Sarp Apak, Avrupa Yakası'ndaki 'Tanrıverdi' rolüyle gençlerin sevgilisi oldu. Sarp'ın dizi ve oynadığı reklamlarda kullandığı replikler, şimdiden dillere dolandı.
***
Tanrıverdi'nin gizli dünyası
Avrupa Yakası'na Şeso'nun yerine transfer olan Tanrıverdi ya da gerçek adıyla Sarp Apak, 7'den 70'e herkesin sevgilisi oldu.

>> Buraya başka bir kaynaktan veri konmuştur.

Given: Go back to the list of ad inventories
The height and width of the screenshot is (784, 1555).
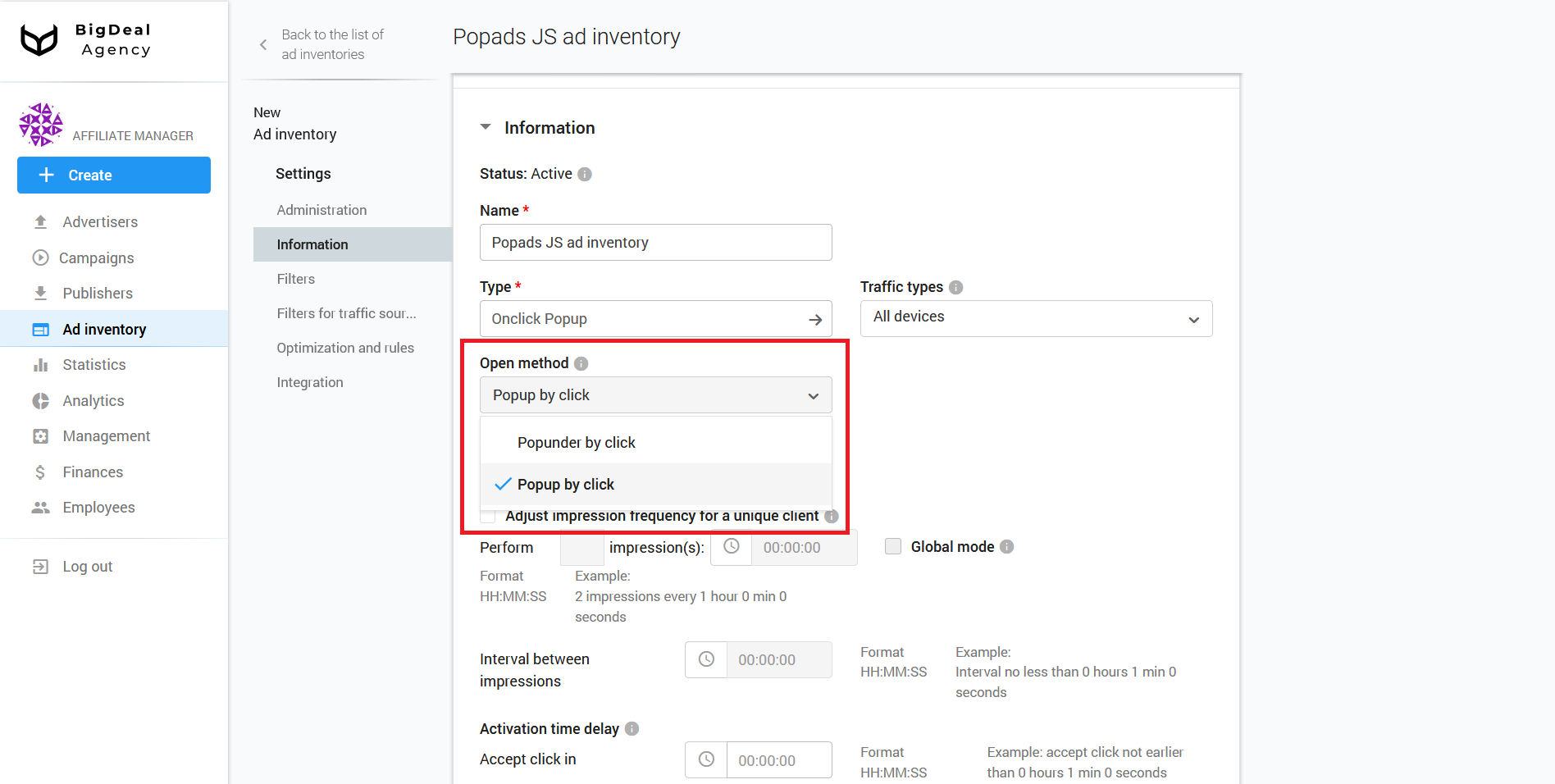Looking at the screenshot, I should tap(331, 43).
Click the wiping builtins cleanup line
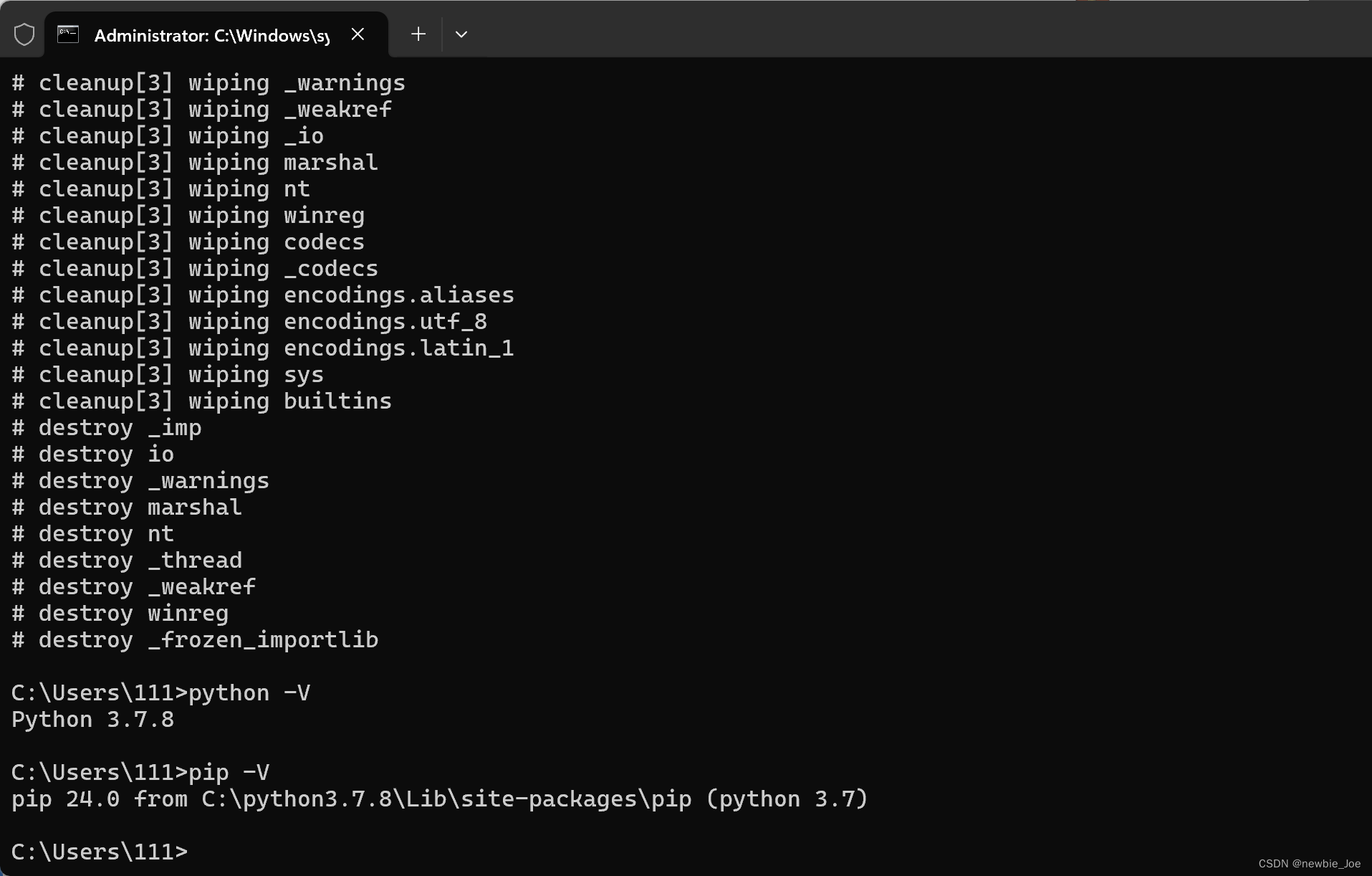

Avrupa Yakası tam anlamıyla bağımlılık yaratan ve izlenme rekorları kıran bir dizi. Yeni sezonda değişen kadro, hayal kırıklığı yaşatacak diye düşünürken, gelen yeniler, eskileri hiç aratmadı. Aratmak şöyle dursun, çoktan unutturdu bile. Kadroya yeni eklenen isimlerden biri de Şesu karakterinin yerini alan Tanrıverdi, yani Sarp Apak. Yeni çaycımız, Diyarbakır'ın bağrından kopup gelen prensip düşkünü bir rockçı. Şimdilerde reklamlarda da oynayan Apak, Cosmogirl dergisine konuştu...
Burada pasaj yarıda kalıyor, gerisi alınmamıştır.